Burma is refusing deliveries of humanitarian aid from U.S. Navy ships, standing by off the Burmese coast. Washington's offer to help victims of Cyclone Nargis highlights the U.S. military's wider efforts to employ "soft power" in the region - something the Burmese junta views with suspicion. On board the ships, American sailors and Marines express frustration over not being able to help. VOA Southeast Asia Correspondent Luis Ramirez was aboard two of the ships and has this report.

A crew member reads back navigation information, as she steers the USS Essex, a 40,500-ton amphibious assault ship back and forth across the southwest coast of Burma, not far from the Irawaddy Delta.

The ship - one of four taking part in an American military operation dubbed Joint Task Force Caring Response - carries thousands of tons of fresh water and medicines.

On the deck, helicopters stand ready to deliver the supplies in a matter of minutes to some of the most remote areas of the hard-hit Irawaddy River Delta, where aid has yet to reach thousands. But the order to go has not been issued.

Burma's junta rejects any help from the ships. The government's newspaper, the New Light of Myanmar, suggests Burmese officials are suspicious that the United States could use its military presence on Burmese soil to invade the country. The Burmese generals have allowed a only a limited number of U.S. military cargo planes to deliver aid at the main city, Rangoon.

Lieutenant Colonel Scott Erdelatz is commanding officer of a combat logistics battalion on board the USS Harper's Ferry, another vessel in the flotilla. He says the American military's humanitarian efforts in places like Cambodia, Bangladesh and the Philippines do have a strategic purpose.

"We do planned humanitarian operations all over the Pacific and our goal in doing those is to support and strengthen our allies and influence so that we can act as a positive counter to negative influences like Muslim extremists in different parts of the world," said Erdelatz.

He says these Marines are not here to fight.

"There's a phrase that the First Marine Division," Erdelatz said. "It was their motto going into Iraq, years ago.
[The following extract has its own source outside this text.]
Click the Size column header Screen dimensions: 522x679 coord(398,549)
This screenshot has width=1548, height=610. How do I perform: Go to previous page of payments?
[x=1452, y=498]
It was 'no better friend, no worse enemy.' And, I think that describes young marines and sailors. Given an opportunity to help people and give back, they are willing to do that. And, when they're asked to fill another role and use their combat training, they're ready to do that, as well."
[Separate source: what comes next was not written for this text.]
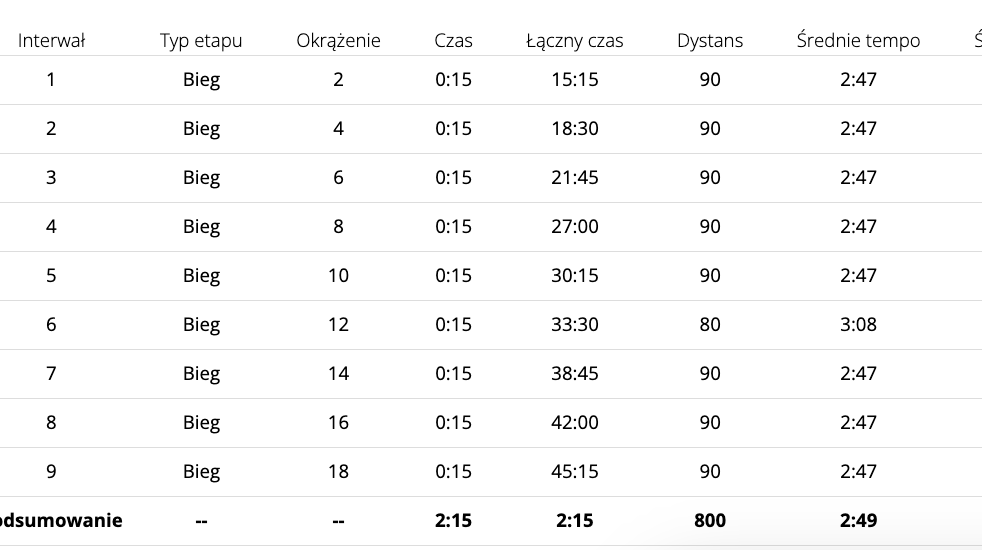Click the summary average pace 2:49
982x550 pixels.
(858, 521)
Below the deck of the Essex, Marine Corporal Preston McFarland watches as shipmates put bladders full of purified water into huge boxes. He says he joined the Marines thinking he would be spending all his time in combat in Iraq or Afghanistan.

"I came in a couple of years after the war started and that was what I was under the [impression] that I would be doing," said McFarland. "This is an opportunity to help a people in need of aid, as far as water and rebuilding homes. It shows that we not only are capable of defending our people in a wartime situation, but we can also provide aid in a natural disaster [to a] people not at war. It's really a good thing to be a part of."
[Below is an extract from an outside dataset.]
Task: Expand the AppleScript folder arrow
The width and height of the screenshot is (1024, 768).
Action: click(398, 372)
Music over the ship's loudspeakers keeps the crew members' spirits high, despite their frustration about not being able to carry out their mission. Pentagon officials say the ships will continue to stand by and be ready to help, in case the Burmese leadership changes its mind. In the meantime, Captain Troy Hart, the executive officer of the USS Essex. says good intentions cannot be forced on anyone and delivering aid without permission is not an option.

"We came here to help we have a lot of capability and ability to help," he said. "It'll be frustrating if we don't get the opportunity to, but it's not the United States government's or military's position to go in and force help on a country that's not asking for it. So, we wait for their permission to bring the aid and we will be more than happy to do so to the utmost of our ability."

Navy Rear Admiral Carol Pottenger, on board the Essex, says it will be difficult for sailors and Marines to leave, if they get the order to abandon the operation without delivering precious relief supplies.

"We would all be disappointed," he said. "But, really, everyone understands that our government is doing everything they can do everything they can to talk to Burma to offer our assistance and so we would take it in stride. We would be disappointed. We know there is great loss of life. There is need in there, but we would just have to carry out our orders and redeploy, [and] get ready for the next one."

Thousands of liters of fresh water are sitting in the hold of the ship. If Burma does not give clearance for their delivery soon, crew members say the precious liquid may have to be dumped into the sea.